Copy the material below word for word, keeping every line unchanged.

━━━━

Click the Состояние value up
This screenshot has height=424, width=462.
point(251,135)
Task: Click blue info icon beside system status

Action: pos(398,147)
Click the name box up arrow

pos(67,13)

━━━━

» **SOLUTION FOR THIS TASK**
Click the Состояние value up
This screenshot has height=424, width=462.
point(251,135)
Task: Click blue info icon beside system status

Action: pos(398,147)
Click the name box up arrow

pos(67,13)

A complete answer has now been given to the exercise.